┌──

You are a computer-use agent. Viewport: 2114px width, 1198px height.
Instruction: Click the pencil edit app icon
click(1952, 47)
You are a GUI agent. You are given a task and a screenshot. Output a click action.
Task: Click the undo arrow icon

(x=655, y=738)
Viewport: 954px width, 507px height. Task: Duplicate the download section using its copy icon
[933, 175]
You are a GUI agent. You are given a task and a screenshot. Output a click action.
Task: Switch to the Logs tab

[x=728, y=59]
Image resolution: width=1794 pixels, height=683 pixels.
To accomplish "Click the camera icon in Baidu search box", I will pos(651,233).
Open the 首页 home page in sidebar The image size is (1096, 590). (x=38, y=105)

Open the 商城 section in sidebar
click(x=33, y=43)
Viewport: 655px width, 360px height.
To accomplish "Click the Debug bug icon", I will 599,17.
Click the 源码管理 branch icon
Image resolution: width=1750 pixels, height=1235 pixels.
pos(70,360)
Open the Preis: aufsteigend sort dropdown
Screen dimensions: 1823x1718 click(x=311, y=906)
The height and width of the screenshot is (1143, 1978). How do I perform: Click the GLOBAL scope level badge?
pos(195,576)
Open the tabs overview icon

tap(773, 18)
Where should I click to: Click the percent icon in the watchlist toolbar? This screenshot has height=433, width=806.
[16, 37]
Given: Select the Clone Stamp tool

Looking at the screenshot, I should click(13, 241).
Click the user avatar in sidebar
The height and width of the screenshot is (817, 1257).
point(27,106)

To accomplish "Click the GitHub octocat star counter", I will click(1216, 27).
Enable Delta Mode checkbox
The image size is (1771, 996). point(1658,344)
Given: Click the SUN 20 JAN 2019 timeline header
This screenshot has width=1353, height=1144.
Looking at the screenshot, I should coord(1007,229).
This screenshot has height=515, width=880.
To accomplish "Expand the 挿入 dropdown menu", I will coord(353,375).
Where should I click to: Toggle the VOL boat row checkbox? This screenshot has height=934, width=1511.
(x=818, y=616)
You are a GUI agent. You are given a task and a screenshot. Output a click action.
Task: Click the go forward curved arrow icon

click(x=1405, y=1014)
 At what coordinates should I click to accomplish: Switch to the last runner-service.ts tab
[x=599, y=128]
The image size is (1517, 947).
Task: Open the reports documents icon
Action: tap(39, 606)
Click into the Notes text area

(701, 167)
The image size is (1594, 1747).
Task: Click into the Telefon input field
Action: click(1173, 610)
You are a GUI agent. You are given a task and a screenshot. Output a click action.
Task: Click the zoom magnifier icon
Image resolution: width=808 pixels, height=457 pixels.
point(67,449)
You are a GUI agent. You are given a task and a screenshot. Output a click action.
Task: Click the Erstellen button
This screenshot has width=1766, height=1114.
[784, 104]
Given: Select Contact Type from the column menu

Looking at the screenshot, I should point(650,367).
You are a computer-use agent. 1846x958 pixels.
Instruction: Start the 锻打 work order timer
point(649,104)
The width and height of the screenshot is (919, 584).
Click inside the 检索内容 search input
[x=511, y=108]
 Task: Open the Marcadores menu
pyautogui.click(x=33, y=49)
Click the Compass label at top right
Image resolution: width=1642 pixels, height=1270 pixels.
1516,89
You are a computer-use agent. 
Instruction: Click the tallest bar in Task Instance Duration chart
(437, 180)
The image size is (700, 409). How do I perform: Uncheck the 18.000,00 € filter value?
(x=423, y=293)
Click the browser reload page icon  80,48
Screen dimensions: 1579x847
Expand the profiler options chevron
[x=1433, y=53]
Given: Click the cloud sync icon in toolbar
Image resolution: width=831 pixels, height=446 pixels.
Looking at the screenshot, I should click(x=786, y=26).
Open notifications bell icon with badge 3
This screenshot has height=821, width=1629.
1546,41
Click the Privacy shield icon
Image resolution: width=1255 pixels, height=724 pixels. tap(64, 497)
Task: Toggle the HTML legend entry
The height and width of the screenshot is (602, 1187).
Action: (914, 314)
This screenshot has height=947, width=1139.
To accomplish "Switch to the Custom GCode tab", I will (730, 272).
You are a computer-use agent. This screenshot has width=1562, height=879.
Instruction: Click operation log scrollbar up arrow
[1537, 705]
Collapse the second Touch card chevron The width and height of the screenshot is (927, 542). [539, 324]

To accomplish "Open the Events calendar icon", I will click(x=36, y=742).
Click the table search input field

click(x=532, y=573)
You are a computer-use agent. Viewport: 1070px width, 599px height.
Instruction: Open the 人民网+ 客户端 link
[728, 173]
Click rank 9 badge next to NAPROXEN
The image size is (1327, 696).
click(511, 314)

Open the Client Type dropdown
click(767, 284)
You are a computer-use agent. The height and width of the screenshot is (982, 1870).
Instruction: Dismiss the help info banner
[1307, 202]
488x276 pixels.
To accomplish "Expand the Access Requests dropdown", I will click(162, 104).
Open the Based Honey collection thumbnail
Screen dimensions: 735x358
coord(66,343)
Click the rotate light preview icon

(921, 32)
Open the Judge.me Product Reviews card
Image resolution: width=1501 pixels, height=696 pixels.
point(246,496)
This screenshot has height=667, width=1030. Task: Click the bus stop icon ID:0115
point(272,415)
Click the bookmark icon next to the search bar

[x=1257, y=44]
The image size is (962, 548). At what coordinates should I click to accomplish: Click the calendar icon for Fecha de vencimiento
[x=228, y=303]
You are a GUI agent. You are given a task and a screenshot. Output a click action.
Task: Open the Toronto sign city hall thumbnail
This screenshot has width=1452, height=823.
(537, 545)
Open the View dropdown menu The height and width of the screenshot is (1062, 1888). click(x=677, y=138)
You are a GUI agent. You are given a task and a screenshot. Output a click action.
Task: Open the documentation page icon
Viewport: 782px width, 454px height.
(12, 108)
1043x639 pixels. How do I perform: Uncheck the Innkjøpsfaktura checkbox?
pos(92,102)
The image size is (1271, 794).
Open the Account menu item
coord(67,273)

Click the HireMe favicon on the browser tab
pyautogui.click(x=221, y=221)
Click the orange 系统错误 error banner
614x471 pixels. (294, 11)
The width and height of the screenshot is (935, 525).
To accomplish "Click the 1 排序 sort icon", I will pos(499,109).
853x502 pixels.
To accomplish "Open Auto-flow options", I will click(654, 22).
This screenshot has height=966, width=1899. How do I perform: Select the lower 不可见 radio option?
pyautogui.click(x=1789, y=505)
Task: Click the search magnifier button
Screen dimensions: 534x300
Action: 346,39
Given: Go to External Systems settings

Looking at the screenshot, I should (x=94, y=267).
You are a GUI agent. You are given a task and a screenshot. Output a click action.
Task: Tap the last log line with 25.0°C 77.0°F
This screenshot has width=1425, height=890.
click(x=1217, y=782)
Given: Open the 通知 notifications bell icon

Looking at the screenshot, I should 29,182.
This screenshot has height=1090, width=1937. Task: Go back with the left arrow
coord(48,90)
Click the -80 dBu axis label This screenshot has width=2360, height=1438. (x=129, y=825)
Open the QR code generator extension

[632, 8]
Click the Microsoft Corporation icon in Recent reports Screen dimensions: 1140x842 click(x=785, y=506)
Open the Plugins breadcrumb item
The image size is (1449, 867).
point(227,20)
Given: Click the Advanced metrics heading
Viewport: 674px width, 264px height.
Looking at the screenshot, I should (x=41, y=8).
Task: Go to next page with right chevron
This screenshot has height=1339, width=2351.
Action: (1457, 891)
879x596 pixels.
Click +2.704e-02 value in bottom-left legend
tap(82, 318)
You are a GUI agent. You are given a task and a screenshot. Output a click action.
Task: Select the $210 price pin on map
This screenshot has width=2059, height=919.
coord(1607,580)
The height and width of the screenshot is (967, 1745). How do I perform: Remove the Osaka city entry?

└──

Goal of the exercise =
All the records, as written, must be given again.

Exercise response =
You are a computer-use agent. Viewport: 2114px width, 1198px height.
Instruction: Click the pencil edit app icon
click(1952, 47)
You are a GUI agent. You are given a task and a screenshot. Output a click action.
Task: Click the undo arrow icon

(x=655, y=738)
Viewport: 954px width, 507px height. Task: Duplicate the download section using its copy icon
[933, 175]
You are a GUI agent. You are given a task and a screenshot. Output a click action.
Task: Switch to the Logs tab

[x=728, y=59]
Image resolution: width=1794 pixels, height=683 pixels.
To accomplish "Click the camera icon in Baidu search box", I will pos(651,233).
Open the 首页 home page in sidebar The image size is (1096, 590). (x=38, y=105)

Open the 商城 section in sidebar
click(x=33, y=43)
Viewport: 655px width, 360px height.
To accomplish "Click the Debug bug icon", I will 599,17.
Click the 源码管理 branch icon
Image resolution: width=1750 pixels, height=1235 pixels.
pos(70,360)
Open the Preis: aufsteigend sort dropdown
Screen dimensions: 1823x1718 click(x=311, y=906)
The height and width of the screenshot is (1143, 1978). How do I perform: Click the GLOBAL scope level badge?
pos(195,576)
Open the tabs overview icon

tap(773, 18)
Where should I click to: Click the percent icon in the watchlist toolbar? This screenshot has height=433, width=806.
[16, 37]
Given: Select the Clone Stamp tool

Looking at the screenshot, I should click(13, 241).
Click the user avatar in sidebar
The height and width of the screenshot is (817, 1257).
point(27,106)

To accomplish "Click the GitHub octocat star counter", I will click(1216, 27).
Enable Delta Mode checkbox
The image size is (1771, 996). point(1658,344)
Given: Click the SUN 20 JAN 2019 timeline header
This screenshot has width=1353, height=1144.
Looking at the screenshot, I should coord(1007,229).
This screenshot has height=515, width=880.
To accomplish "Expand the 挿入 dropdown menu", I will coord(353,375).
Where should I click to: Toggle the VOL boat row checkbox? This screenshot has height=934, width=1511.
(x=818, y=616)
You are a GUI agent. You are given a task and a screenshot. Output a click action.
Task: Click the go forward curved arrow icon

click(x=1405, y=1014)
 At what coordinates should I click to accomplish: Switch to the last runner-service.ts tab
[x=599, y=128]
The image size is (1517, 947).
Task: Open the reports documents icon
Action: tap(39, 606)
Click into the Notes text area

(701, 167)
The image size is (1594, 1747).
Task: Click into the Telefon input field
Action: click(1173, 610)
You are a GUI agent. You are given a task and a screenshot. Output a click action.
Task: Click the zoom magnifier icon
Image resolution: width=808 pixels, height=457 pixels.
point(67,449)
You are a GUI agent. You are given a task and a screenshot. Output a click action.
Task: Click the Erstellen button
This screenshot has width=1766, height=1114.
[784, 104]
Given: Select Contact Type from the column menu

Looking at the screenshot, I should point(650,367).
You are a computer-use agent. 1846x958 pixels.
Instruction: Start the 锻打 work order timer
point(649,104)
The width and height of the screenshot is (919, 584).
Click inside the 检索内容 search input
[x=511, y=108]
 Task: Open the Marcadores menu
pyautogui.click(x=33, y=49)
Click the Compass label at top right
Image resolution: width=1642 pixels, height=1270 pixels.
1516,89
You are a computer-use agent. 
Instruction: Click the tallest bar in Task Instance Duration chart
(437, 180)
The image size is (700, 409). How do I perform: Uncheck the 18.000,00 € filter value?
(x=423, y=293)
Click the browser reload page icon  80,48
Screen dimensions: 1579x847
Expand the profiler options chevron
[x=1433, y=53]
Given: Click the cloud sync icon in toolbar
Image resolution: width=831 pixels, height=446 pixels.
Looking at the screenshot, I should click(x=786, y=26).
Open notifications bell icon with badge 3
This screenshot has height=821, width=1629.
1546,41
Click the Privacy shield icon
Image resolution: width=1255 pixels, height=724 pixels. tap(64, 497)
Task: Toggle the HTML legend entry
The height and width of the screenshot is (602, 1187).
Action: (914, 314)
This screenshot has height=947, width=1139.
To accomplish "Switch to the Custom GCode tab", I will (730, 272).
You are a computer-use agent. This screenshot has width=1562, height=879.
Instruction: Click operation log scrollbar up arrow
[1537, 705]
Collapse the second Touch card chevron The width and height of the screenshot is (927, 542). [539, 324]

To accomplish "Open the Events calendar icon", I will click(x=36, y=742).
Click the table search input field

click(x=532, y=573)
You are a computer-use agent. Viewport: 1070px width, 599px height.
Instruction: Open the 人民网+ 客户端 link
[728, 173]
Click rank 9 badge next to NAPROXEN
The image size is (1327, 696).
click(511, 314)

Open the Client Type dropdown
click(767, 284)
You are a computer-use agent. The height and width of the screenshot is (982, 1870).
Instruction: Dismiss the help info banner
[1307, 202]
488x276 pixels.
To accomplish "Expand the Access Requests dropdown", I will click(162, 104).
Open the Based Honey collection thumbnail
Screen dimensions: 735x358
coord(66,343)
Click the rotate light preview icon

(921, 32)
Open the Judge.me Product Reviews card
Image resolution: width=1501 pixels, height=696 pixels.
point(246,496)
This screenshot has height=667, width=1030. Task: Click the bus stop icon ID:0115
point(272,415)
Click the bookmark icon next to the search bar

[x=1257, y=44]
The image size is (962, 548). At what coordinates should I click to accomplish: Click the calendar icon for Fecha de vencimiento
[x=228, y=303]
You are a GUI agent. You are given a task and a screenshot. Output a click action.
Task: Open the Toronto sign city hall thumbnail
This screenshot has width=1452, height=823.
(537, 545)
Open the View dropdown menu The height and width of the screenshot is (1062, 1888). click(x=677, y=138)
You are a GUI agent. You are given a task and a screenshot. Output a click action.
Task: Open the documentation page icon
Viewport: 782px width, 454px height.
(12, 108)
1043x639 pixels. How do I perform: Uncheck the Innkjøpsfaktura checkbox?
pos(92,102)
The image size is (1271, 794).
Open the Account menu item
coord(67,273)

Click the HireMe favicon on the browser tab
pyautogui.click(x=221, y=221)
Click the orange 系统错误 error banner
614x471 pixels. (294, 11)
The width and height of the screenshot is (935, 525).
To accomplish "Click the 1 排序 sort icon", I will pos(499,109).
853x502 pixels.
To accomplish "Open Auto-flow options", I will click(654, 22).
This screenshot has height=966, width=1899. How do I perform: Select the lower 不可见 radio option?
pyautogui.click(x=1789, y=505)
Task: Click the search magnifier button
Screen dimensions: 534x300
Action: 346,39
Given: Go to External Systems settings

Looking at the screenshot, I should (x=94, y=267).
You are a GUI agent. You are given a task and a screenshot. Output a click action.
Task: Tap the last log line with 25.0°C 77.0°F
This screenshot has width=1425, height=890.
click(x=1217, y=782)
Given: Open the 通知 notifications bell icon

Looking at the screenshot, I should 29,182.
This screenshot has height=1090, width=1937. Task: Go back with the left arrow
coord(48,90)
Click the -80 dBu axis label This screenshot has width=2360, height=1438. (x=129, y=825)
Open the QR code generator extension

[632, 8]
Click the Microsoft Corporation icon in Recent reports Screen dimensions: 1140x842 click(x=785, y=506)
Open the Plugins breadcrumb item
The image size is (1449, 867).
point(227,20)
Given: Click the Advanced metrics heading
Viewport: 674px width, 264px height.
Looking at the screenshot, I should (x=41, y=8).
Task: Go to next page with right chevron
This screenshot has height=1339, width=2351.
Action: (1457, 891)
879x596 pixels.
Click +2.704e-02 value in bottom-left legend
tap(82, 318)
You are a GUI agent. You are given a task and a screenshot. Output a click action.
Task: Select the $210 price pin on map
This screenshot has width=2059, height=919.
coord(1607,580)
The height and width of the screenshot is (967, 1745). How do I perform: Remove the Osaka city entry?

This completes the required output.